Fassen Sie im Textauszug zum EuGH-Urteil über Sprachtests den Absatz, der mit „Düsseldorf (ots) - Integration kann nur gelingen“ beginnt, als Stichpunktliste zusammen. Die wesentlichen Aussagen müssen erhalten bleiben.

··· TEXTAUSZUG ···

Geschrieben am 10-07-2014

Düsseldorf (ots) - Integration kann nur gelingen, wenn die
Zuwanderer die Sprache ihrer neuen Heimat erlernen. Doch nun erlaubt
der EU-Gerichtshof türkischen Staatsangehörigen, ohne
Sprachkenntnisse ihrem Ehepartner nach Deutschland zu folgen. Das
erscheint als gewaltiger Rückschritt. Formalrechtlich hätte sich das
EU-Gericht allein darauf zurückziehen können, dass Deutschland sich
das Urteil selbst eingebrockt hat. Wurde doch durch die Vorgabe von
Sprachtests ein zuvor getroffenes Abkommen verletzt, wonach die
Niederlassungsfreiheit nicht erschwert werden darf. Eben das ist aber
der Fall, wenn eine Familienzusammenführung vom Bestehen eines
Sprachtests schon auf türkischem Boden abhängig gemacht wird. Das
Gericht hat aber nicht nur formalrechtlich, sondern auch durchaus
"menschlich" argumentiert. Eine solch strikte Regelung könne dazu
führen, dass sich der zunächst nach Deutschland gezogene Ehepartner
entscheiden muss: Entweder die Arbeit in Deutschland oder ein
Familienleben in der Türkei. Diese Sichtweise ist aller Ehren wert.

··· AUFGELISTETE EINTRÄGE ···

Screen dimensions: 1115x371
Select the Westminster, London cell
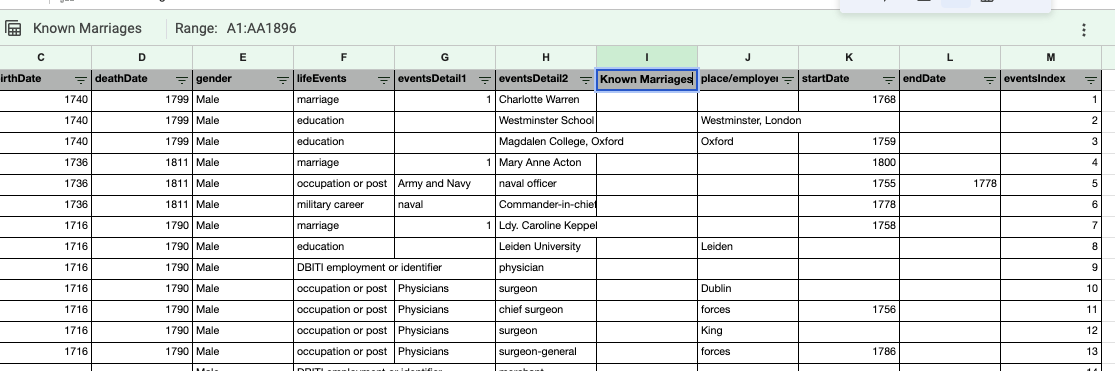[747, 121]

···
··· AUFGELISTETE EINTRÄGE ···

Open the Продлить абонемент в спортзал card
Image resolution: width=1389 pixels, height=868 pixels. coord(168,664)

···

| ERGEBNIS |
- Integration gelingt nur, wenn Zuwanderer die Sprache ihrer neuen Heimat lernen.
- Der EU-Gerichtshof erlaubt türkischen Staatsangehörigen, ohne Sprachkenntnisse ihrem Ehepartner nach Deutschland zu folgen. Das erscheint als gewaltiger Rückschritt.
- Formalrechtlich hätte sich das Gericht allein darauf stützen können, dass Deutschland sich das Urteil selbst eingebrockt hat. Die Sprachtests verletzten ein früheres Abkommen, nach dem die Niederlassungsfreiheit nicht erschwert werden darf.
- Genau das ist der Fall, wenn die Familienzusammenführung vom Bestehen eines Sprachtests schon in der Türkei abhängt.
- Das Gericht argumentierte auch „menschlich“: Eine so strikte Regelung könne den zuerst nach Deutschland gezogenen Ehepartner vor die Wahl stellen, entweder in Deutschland zu arbeiten oder ein Familienleben in der Türkei zu führen.
- Diese Sichtweise ist aller Ehren wert.